Contractors in the province, though, are concerned about labour shortages and that capital budgets won’t be consistent.
“Labour shortages are a concern. One year you cannot find enough workers, the next year you cannot bring them back. The uncertainty from year to year is also hard on contractors and industry in general,” McGinn says.
In Newfoundland, the Department of Transportation and Works has identified 75 per cent of the projects planned for completion in 2020-21, but is awaiting public input before making any commitments.
Projects already included in the plan, though, include work on the Trans-Canada Highway at the Glovertown underpass and paving sections of the Burin Peninsula Highway, Gander Bay Highway, and Hansen Memorial Highway.
The province earmarked $594.3 million for new and existing school, health care facilities, roads and bridges, municipal infrastructure and more in the 2019-20 budget, and over the next five years more than $3 billion is to be invested in infrastructure.
In Nova Scotia, $300 million is being invested in 2020 to improve and upgrade roads, highways, and bridges across the province. A five-year highway plan includes more than 150 major construction projects for the coming year.
More than 330 kilometres of asphalt pavement will be laid on roads and highways and 46 gravel road projects are planned. A new roundabout is also slated to be built at Highway 105 and Route 252, and construction of the Bridgewater Interchange is scheduled in Lunenburg County.
In Prince Edward Island, federal and provincial funding has been announced for four highway projects, replacement of 18 bridges and resurfacing of 270 kilometres of roads and highways over a four-year period.
In the Northwest Territories, construction has begun on the long-awaited, $411.8-million Tłı̨chǫ All-Season Road, a 97-kilometre-long, gravel thoroughfare that will connect the community of Whatı̀ with Yellowknife Highway which runs around Great Slave Lake to the territory’s capital.
The project was started in September and will take up to three years, according to Greg Hanna, a spokesperson for the N.W.T. department of infrastructure.

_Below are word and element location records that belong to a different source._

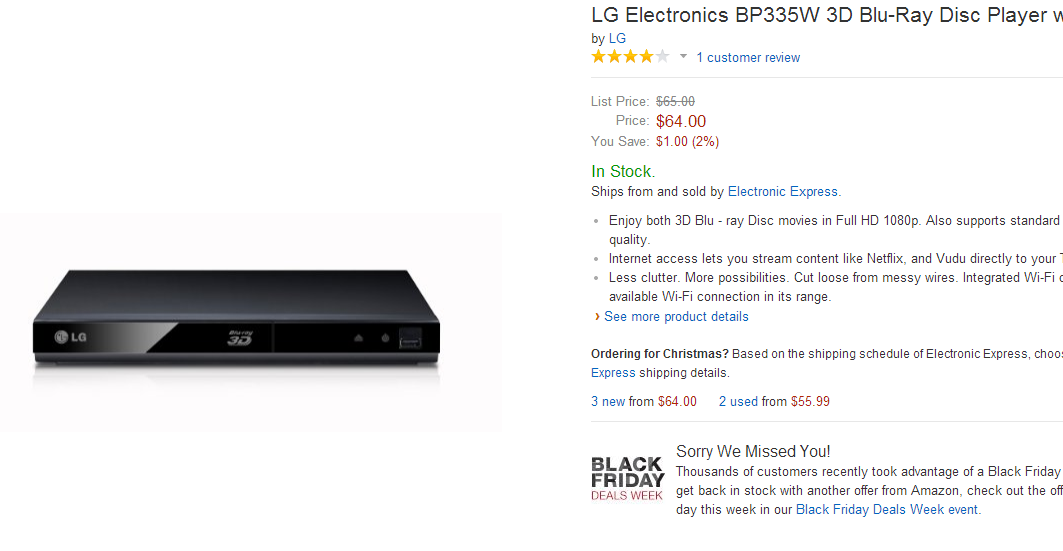View the 3 new offers link
The height and width of the screenshot is (551, 1063).
pos(608,402)
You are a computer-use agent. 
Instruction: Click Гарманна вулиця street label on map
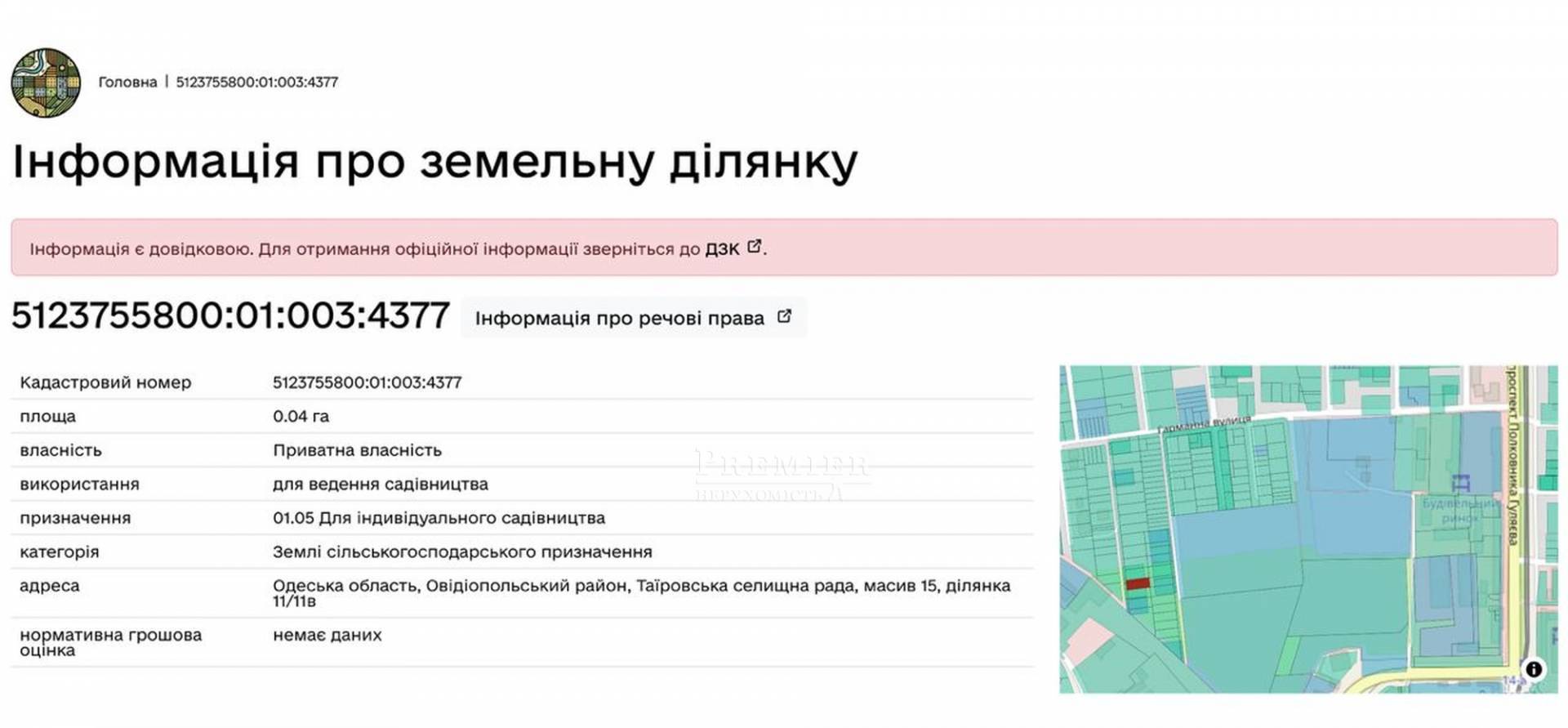[1204, 424]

“The road is being built in a continuous or linear method with operations following one another sequentially,” he explains.
The road will connect with Yellowknife Highway, also known as Highway 3, just west of Behchokǫ̀. It will be 8.5 metres wide and have two lanes. As many as 200 vehicles are expected to use the road on a daily basis.
In Yukon Territory, work will be starting this summer on a 100-kilometre section of the North Klondike Highway, a winding, two-lane ribbon of road that connects Whitehorse to Dawson City. It is being upgraded to handle increased truck traffic and be more resilient to the effects of a changing climate and thawing permafrost.
The venture will be the largest single capital project spend in the Yukon’s history and one of the largest transportation infrastructure jobs ever in northern Canada.
“The project is needed because the original (road) construction was not designed for today’s demand, which includes larger vehicles and higher levels of traffic,” explains Brian Crist, manager of highway and airport design and construction for the Yukon government. “As the road was not designed to modern standards, it is subject to spring weight restrictions, which limits large vehicle movements on the highway.”
The federal government is contributing $118 million to the project under the National Trade Corridors Fund which provides money for infrastructure projects. The Yukon government is kicking in $39 million.
The federal government is investing $21.5-million to complete prep work for the first phase of a proposed 230-kilometre, all-season road that would connect Nunavut to the national highway and rail systems in the Northwest Territories.
Another $4.5 million has been announced to study and design a 450-kilometre, all-season road that would connect communities in the Kivalliq region that currently rely on air transportation to Rankin Inlet Airport.